IFM22120 - Real Estate Investment Trust : Conditions and Tests: maximum shareholding: nature and amount of charge : CTA2010/S551 - S552
Where the company (principal company in the case of a Group REIT), has paid out a distribution to, or in respect of a holder of excessive rights (HoER) in the company (that is, one that breaches the 10% limit – see IFM22100) a tax charge is imposed on the company. This is to make good any possible loss of tax that could arise if the recipient were able to reclaim under a double tax treaty all or a substantial part of the tax deducted at source from the distribution.

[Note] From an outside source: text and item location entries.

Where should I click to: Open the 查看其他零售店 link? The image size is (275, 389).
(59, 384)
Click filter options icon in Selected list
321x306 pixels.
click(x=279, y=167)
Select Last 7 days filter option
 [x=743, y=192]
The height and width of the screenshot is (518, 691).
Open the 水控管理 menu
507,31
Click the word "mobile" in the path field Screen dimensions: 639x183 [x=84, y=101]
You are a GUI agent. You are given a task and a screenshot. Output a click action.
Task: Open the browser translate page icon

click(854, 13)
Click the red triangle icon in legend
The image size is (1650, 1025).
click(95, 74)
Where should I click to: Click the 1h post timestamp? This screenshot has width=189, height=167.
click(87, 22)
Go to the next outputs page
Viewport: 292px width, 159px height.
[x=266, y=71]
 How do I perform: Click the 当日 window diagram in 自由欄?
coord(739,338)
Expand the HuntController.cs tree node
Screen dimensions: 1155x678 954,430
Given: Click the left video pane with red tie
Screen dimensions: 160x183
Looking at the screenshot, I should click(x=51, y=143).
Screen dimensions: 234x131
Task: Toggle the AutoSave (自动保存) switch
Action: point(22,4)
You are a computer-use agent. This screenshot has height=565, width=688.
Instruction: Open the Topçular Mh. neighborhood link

Nature of the charge CTA2010/S552
The notional income is deemed to be other chargeable income under CTA2009/S979 arising to the residual business. Neither can it be reduced by any other losses, group relief, allowances or deficits (CTA2010/S551(7). For a Group REIT, the charge is on the residual part of the principal company. The charge is imposed by CTA2010/S551.
Amount of the charge (CTA2010/S552)
The amount is worked out by reference to the distribution that is paid to the HoER. It is not restricted to the excess over 10%. For example, if A owns 12% of the ordinary share capital (OSC) of company C (a UK-REIT) and B owns 24% of C’s OSC, the notional income in respect of B will be double that in respect of A (and not seven times as much).
The formula to calculate the notional income is two parts: one relates to distribution paid in respect of OSC; the other to distribution paid in respect of preference shares. It is explained in more detail in IFM22123. The aim of the formula is to charge the company by reference to the percentage of the company’s distribution to which the HoER is beneficially entitled if that is lower than the percentage by reference to voting rights or shareholding. This is illustrated by an example in IFM22123.